== PROBLEM DETAILS ==
Edit the entries below by replacing each "Where should I click to" with "Where do I click to", keeping everything else unchanged.

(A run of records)
_____

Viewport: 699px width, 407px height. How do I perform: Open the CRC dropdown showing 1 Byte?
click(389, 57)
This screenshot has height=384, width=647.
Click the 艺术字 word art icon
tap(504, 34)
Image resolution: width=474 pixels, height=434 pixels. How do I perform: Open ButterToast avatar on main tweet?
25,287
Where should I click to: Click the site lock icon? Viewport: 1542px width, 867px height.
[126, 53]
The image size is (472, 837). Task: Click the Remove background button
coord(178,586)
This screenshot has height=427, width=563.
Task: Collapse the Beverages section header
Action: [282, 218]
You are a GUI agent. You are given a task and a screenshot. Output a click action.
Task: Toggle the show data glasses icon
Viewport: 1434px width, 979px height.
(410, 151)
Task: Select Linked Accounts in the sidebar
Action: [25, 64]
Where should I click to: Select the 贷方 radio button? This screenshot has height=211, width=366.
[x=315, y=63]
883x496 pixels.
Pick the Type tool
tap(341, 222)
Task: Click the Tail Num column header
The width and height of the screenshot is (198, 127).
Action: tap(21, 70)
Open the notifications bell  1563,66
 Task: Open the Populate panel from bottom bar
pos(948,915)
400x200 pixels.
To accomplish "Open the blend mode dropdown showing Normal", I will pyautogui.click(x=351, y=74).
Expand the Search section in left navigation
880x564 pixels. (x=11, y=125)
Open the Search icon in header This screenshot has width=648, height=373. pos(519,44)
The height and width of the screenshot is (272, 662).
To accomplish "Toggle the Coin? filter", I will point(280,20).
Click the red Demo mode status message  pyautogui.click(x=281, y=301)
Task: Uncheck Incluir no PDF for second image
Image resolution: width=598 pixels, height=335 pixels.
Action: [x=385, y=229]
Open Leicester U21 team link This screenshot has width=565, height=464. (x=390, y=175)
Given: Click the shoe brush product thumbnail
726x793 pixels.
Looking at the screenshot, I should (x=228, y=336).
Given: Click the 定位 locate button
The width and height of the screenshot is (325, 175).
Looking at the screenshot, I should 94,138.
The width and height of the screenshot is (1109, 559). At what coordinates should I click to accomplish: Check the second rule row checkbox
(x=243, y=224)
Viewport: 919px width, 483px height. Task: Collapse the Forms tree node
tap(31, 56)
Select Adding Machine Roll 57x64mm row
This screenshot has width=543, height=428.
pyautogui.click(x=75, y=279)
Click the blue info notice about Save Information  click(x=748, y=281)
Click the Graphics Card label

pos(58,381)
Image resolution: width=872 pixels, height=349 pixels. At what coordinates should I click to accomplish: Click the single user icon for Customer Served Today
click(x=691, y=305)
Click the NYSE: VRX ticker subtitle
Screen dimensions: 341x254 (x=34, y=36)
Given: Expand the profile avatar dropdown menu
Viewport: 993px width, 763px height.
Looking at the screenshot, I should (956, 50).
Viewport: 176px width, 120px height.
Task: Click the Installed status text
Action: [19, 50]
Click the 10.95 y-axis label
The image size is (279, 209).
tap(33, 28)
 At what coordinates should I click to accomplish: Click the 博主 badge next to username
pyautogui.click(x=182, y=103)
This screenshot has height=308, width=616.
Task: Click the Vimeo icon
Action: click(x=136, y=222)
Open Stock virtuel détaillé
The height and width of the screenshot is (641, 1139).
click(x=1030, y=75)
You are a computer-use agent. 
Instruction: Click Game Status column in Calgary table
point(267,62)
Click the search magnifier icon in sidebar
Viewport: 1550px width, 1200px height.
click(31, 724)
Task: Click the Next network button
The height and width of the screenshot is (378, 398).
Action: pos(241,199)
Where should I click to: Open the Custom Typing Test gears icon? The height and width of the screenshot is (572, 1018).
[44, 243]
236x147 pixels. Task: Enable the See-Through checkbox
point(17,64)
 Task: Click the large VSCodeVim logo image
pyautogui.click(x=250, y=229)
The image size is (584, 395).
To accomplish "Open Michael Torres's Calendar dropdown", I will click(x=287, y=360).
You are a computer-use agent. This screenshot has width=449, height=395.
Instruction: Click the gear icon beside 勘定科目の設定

_____

== FULL ANSWER ==
Viewport: 699px width, 407px height. How do I perform: Open the CRC dropdown showing 1 Byte?
click(389, 57)
This screenshot has height=384, width=647.
Click the 艺术字 word art icon
tap(504, 34)
Image resolution: width=474 pixels, height=434 pixels. How do I perform: Open ButterToast avatar on main tweet?
25,287
Where do I click to: Click the site lock icon? Viewport: 1542px width, 867px height.
[126, 53]
The image size is (472, 837). Task: Click the Remove background button
coord(178,586)
This screenshot has height=427, width=563.
Task: Collapse the Beverages section header
Action: [282, 218]
You are a GUI agent. You are given a task and a screenshot. Output a click action.
Task: Toggle the show data glasses icon
Viewport: 1434px width, 979px height.
(410, 151)
Task: Select Linked Accounts in the sidebar
Action: [25, 64]
Where do I click to: Select the 贷方 radio button? This screenshot has height=211, width=366.
[x=315, y=63]
883x496 pixels.
Pick the Type tool
tap(341, 222)
Task: Click the Tail Num column header
The width and height of the screenshot is (198, 127).
Action: tap(21, 70)
Open the notifications bell  1563,66
 Task: Open the Populate panel from bottom bar
pos(948,915)
400x200 pixels.
To accomplish "Open the blend mode dropdown showing Normal", I will pyautogui.click(x=351, y=74).
Expand the Search section in left navigation
880x564 pixels. (x=11, y=125)
Open the Search icon in header This screenshot has width=648, height=373. pos(519,44)
The height and width of the screenshot is (272, 662).
To accomplish "Toggle the Coin? filter", I will point(280,20).
Click the red Demo mode status message  pyautogui.click(x=281, y=301)
Task: Uncheck Incluir no PDF for second image
Image resolution: width=598 pixels, height=335 pixels.
Action: [x=385, y=229]
Open Leicester U21 team link This screenshot has width=565, height=464. (x=390, y=175)
Given: Click the shoe brush product thumbnail
726x793 pixels.
Looking at the screenshot, I should (x=228, y=336).
Given: Click the 定位 locate button
The width and height of the screenshot is (325, 175).
Looking at the screenshot, I should 94,138.
The width and height of the screenshot is (1109, 559). At what coordinates should I click to accomplish: Check the second rule row checkbox
(x=243, y=224)
Viewport: 919px width, 483px height. Task: Collapse the Forms tree node
tap(31, 56)
Select Adding Machine Roll 57x64mm row
This screenshot has width=543, height=428.
pyautogui.click(x=75, y=279)
Click the blue info notice about Save Information  click(x=748, y=281)
Click the Graphics Card label

pos(58,381)
Image resolution: width=872 pixels, height=349 pixels. At what coordinates should I click to accomplish: Click the single user icon for Customer Served Today
click(x=691, y=305)
Click the NYSE: VRX ticker subtitle
Screen dimensions: 341x254 (x=34, y=36)
Given: Expand the profile avatar dropdown menu
Viewport: 993px width, 763px height.
Looking at the screenshot, I should (956, 50).
Viewport: 176px width, 120px height.
Task: Click the Installed status text
Action: [19, 50]
Click the 10.95 y-axis label
The image size is (279, 209).
tap(33, 28)
 At what coordinates should I click to accomplish: Click the 博主 badge next to username
pyautogui.click(x=182, y=103)
This screenshot has height=308, width=616.
Task: Click the Vimeo icon
Action: click(x=136, y=222)
Open Stock virtuel détaillé
The height and width of the screenshot is (641, 1139).
click(x=1030, y=75)
You are a computer-use agent. 
Instruction: Click Game Status column in Calgary table
point(267,62)
Click the search magnifier icon in sidebar
Viewport: 1550px width, 1200px height.
click(31, 724)
Task: Click the Next network button
The height and width of the screenshot is (378, 398).
Action: pos(241,199)
Where do I click to: Open the Custom Typing Test gears icon? The height and width of the screenshot is (572, 1018).
[44, 243]
236x147 pixels. Task: Enable the See-Through checkbox
point(17,64)
 Task: Click the large VSCodeVim logo image
pyautogui.click(x=250, y=229)
The image size is (584, 395).
To accomplish "Open Michael Torres's Calendar dropdown", I will click(x=287, y=360).
You are a computer-use agent. This screenshot has width=449, height=395.
Instruction: Click the gear icon beside 勘定科目の設定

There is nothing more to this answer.